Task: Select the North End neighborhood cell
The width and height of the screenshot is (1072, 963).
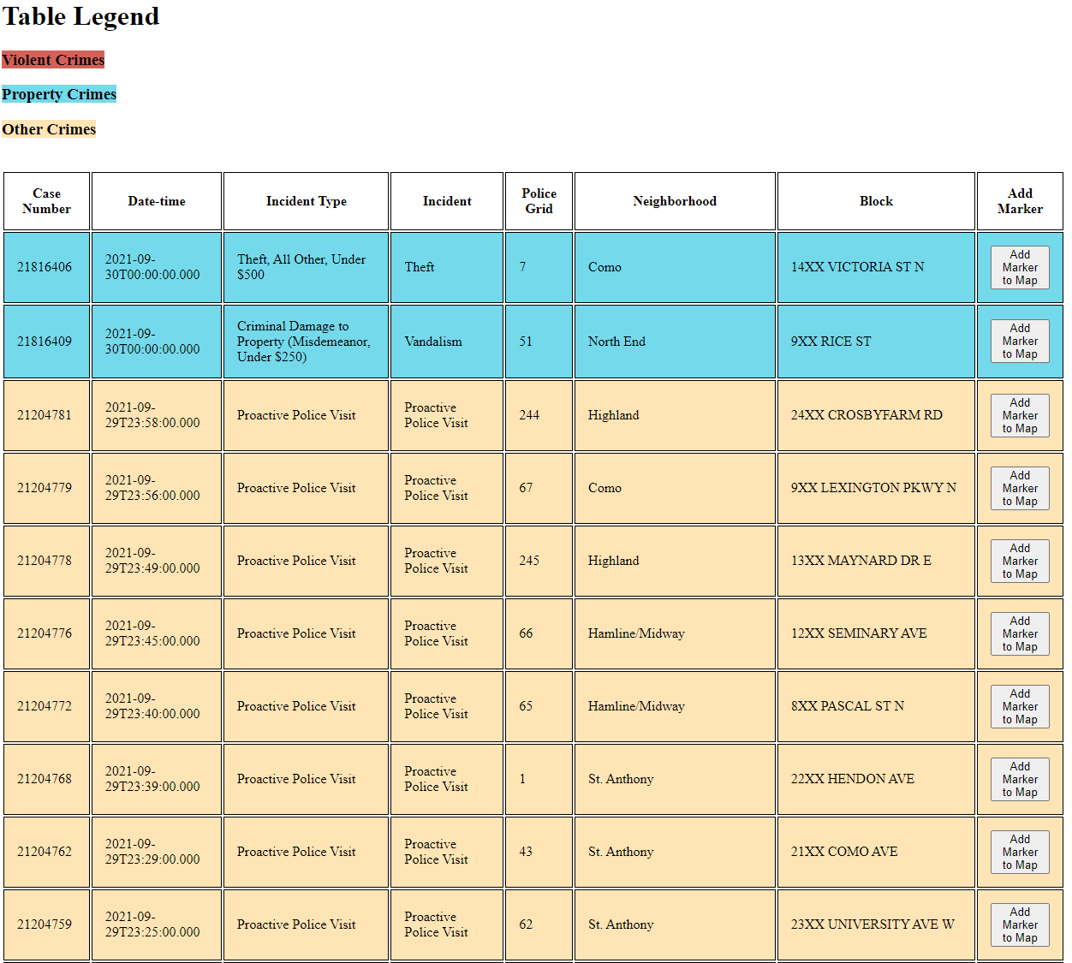Action: [616, 342]
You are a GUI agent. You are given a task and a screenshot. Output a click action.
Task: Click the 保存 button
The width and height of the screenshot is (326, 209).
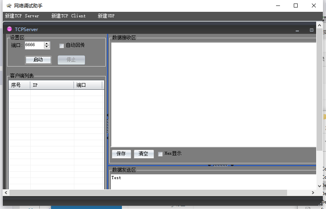point(121,154)
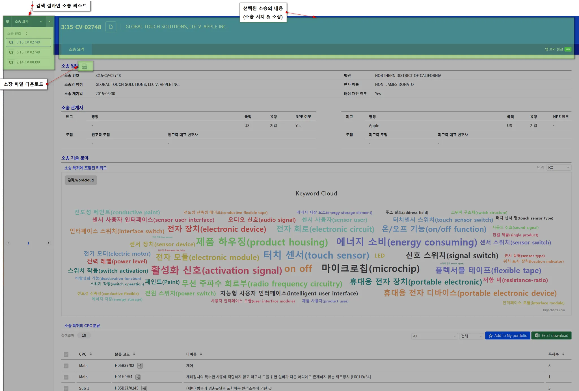Check the H01H9/54 row checkbox

tap(66, 377)
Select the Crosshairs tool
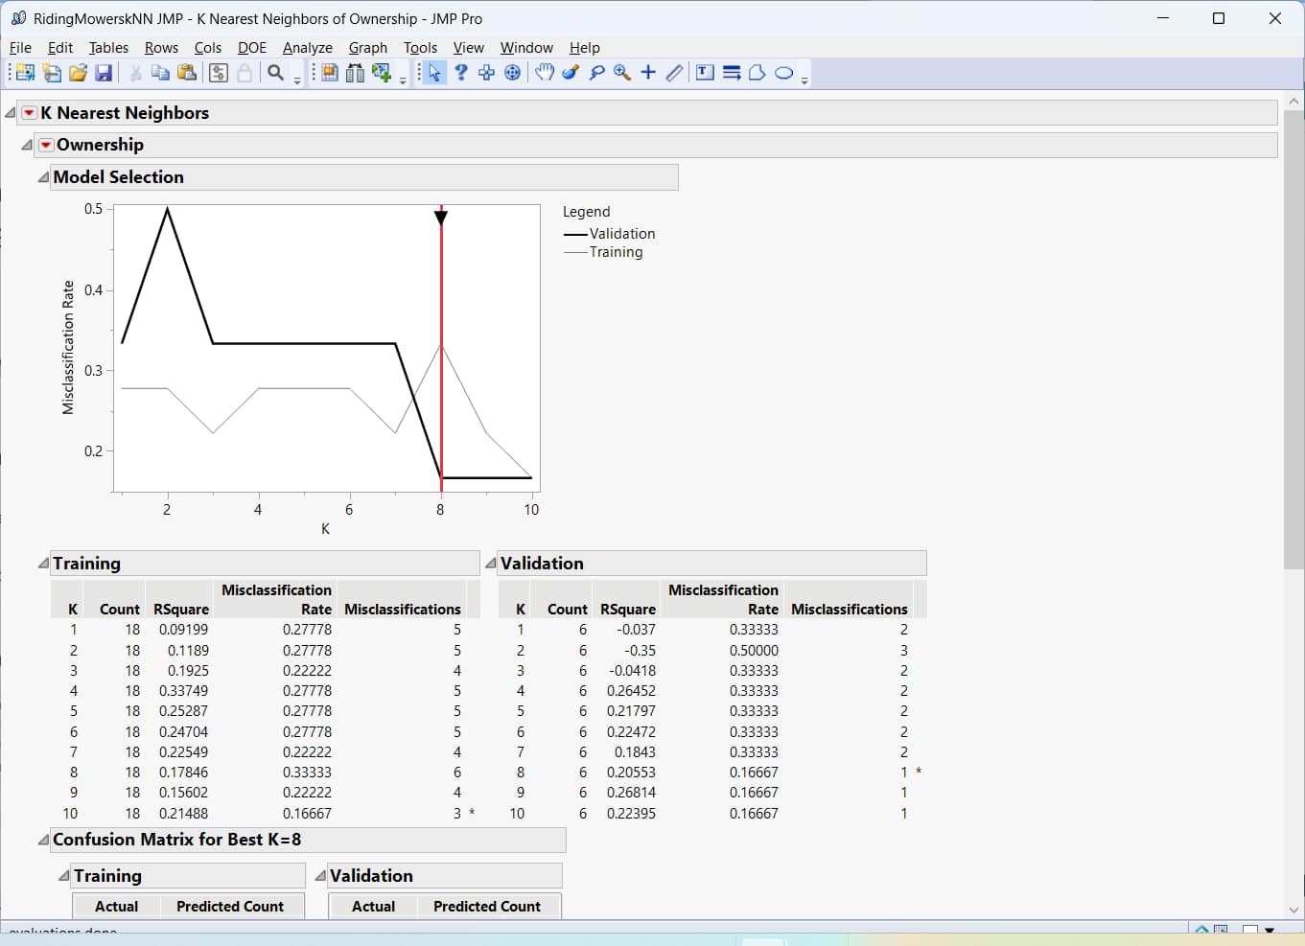Image resolution: width=1305 pixels, height=946 pixels. pyautogui.click(x=646, y=72)
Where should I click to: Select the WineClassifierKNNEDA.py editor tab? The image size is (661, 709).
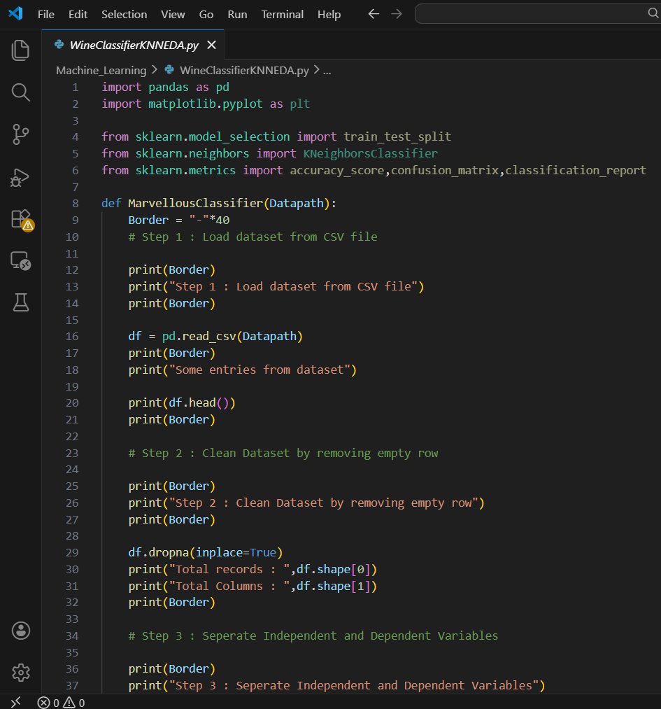coord(133,45)
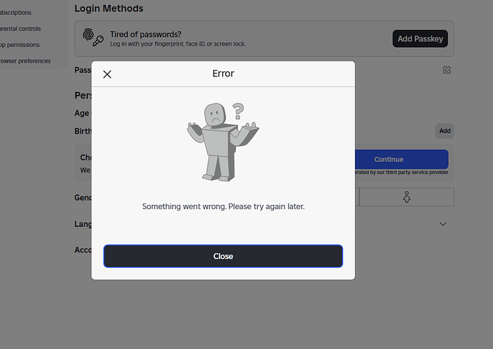Click the blue Continue button
The width and height of the screenshot is (493, 349).
(x=402, y=159)
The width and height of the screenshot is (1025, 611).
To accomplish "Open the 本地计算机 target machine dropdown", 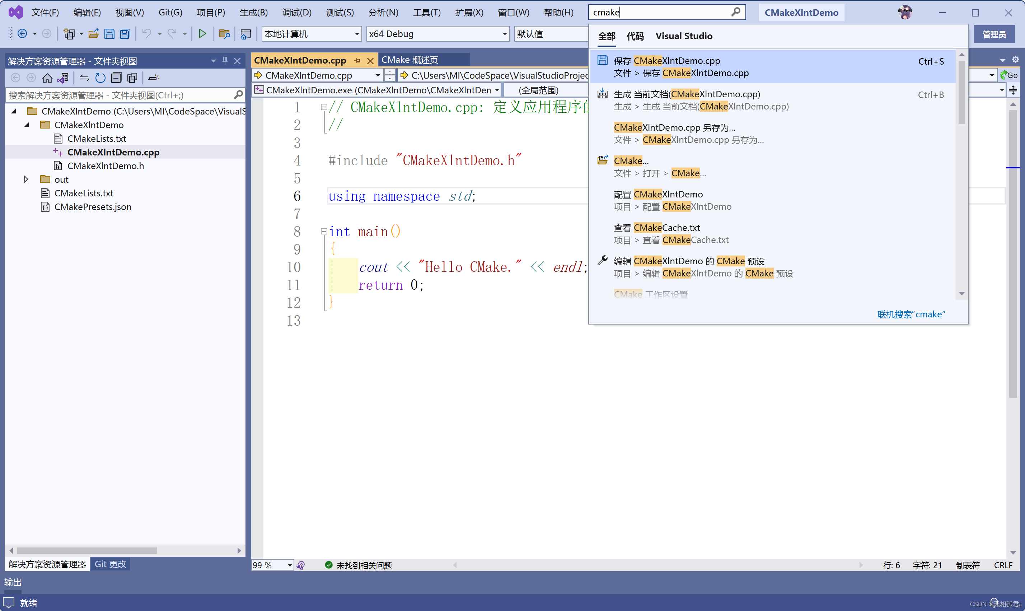I will [356, 34].
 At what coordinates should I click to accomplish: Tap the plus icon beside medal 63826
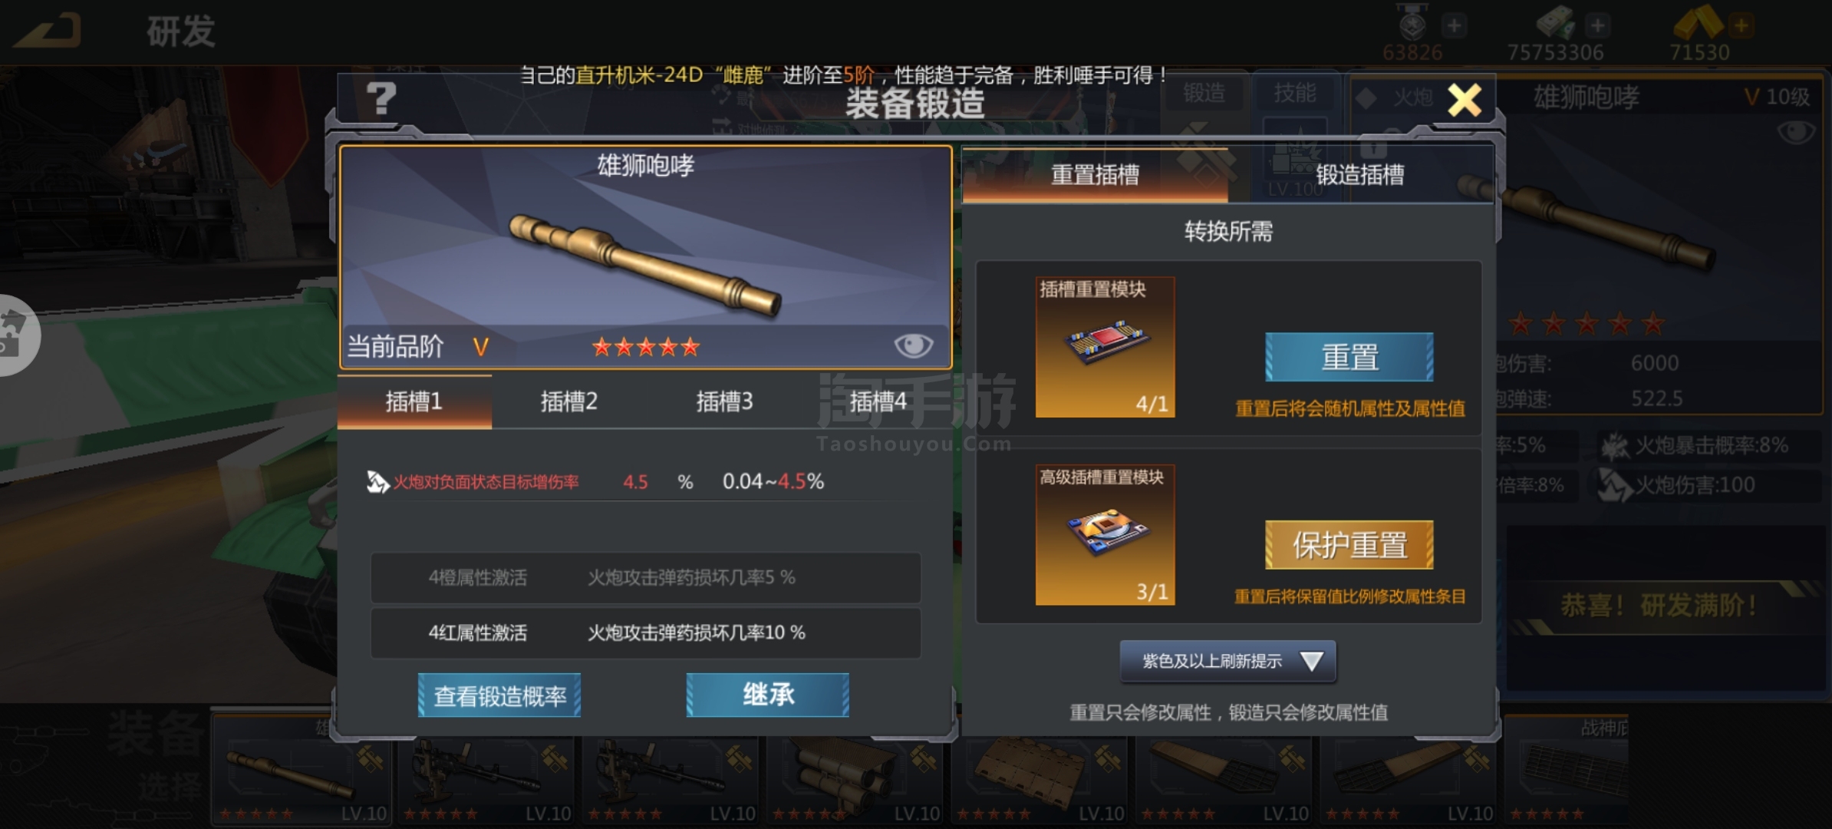pyautogui.click(x=1454, y=25)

——————

> _Task requirements_: Put everything from the start of the listing above down to the line containing "Action: [616, 342]", inclusive, into a two-column CSV with columns request and answer. Use one row per request, place each field in quotes, replace line breaks with spaces, and leave out the pictures.

> _Complete output_:
request,answer
"Task: Select the North End neighborhood cell The width and height of the screenshot is (1072, 963).","Action: [616, 342]"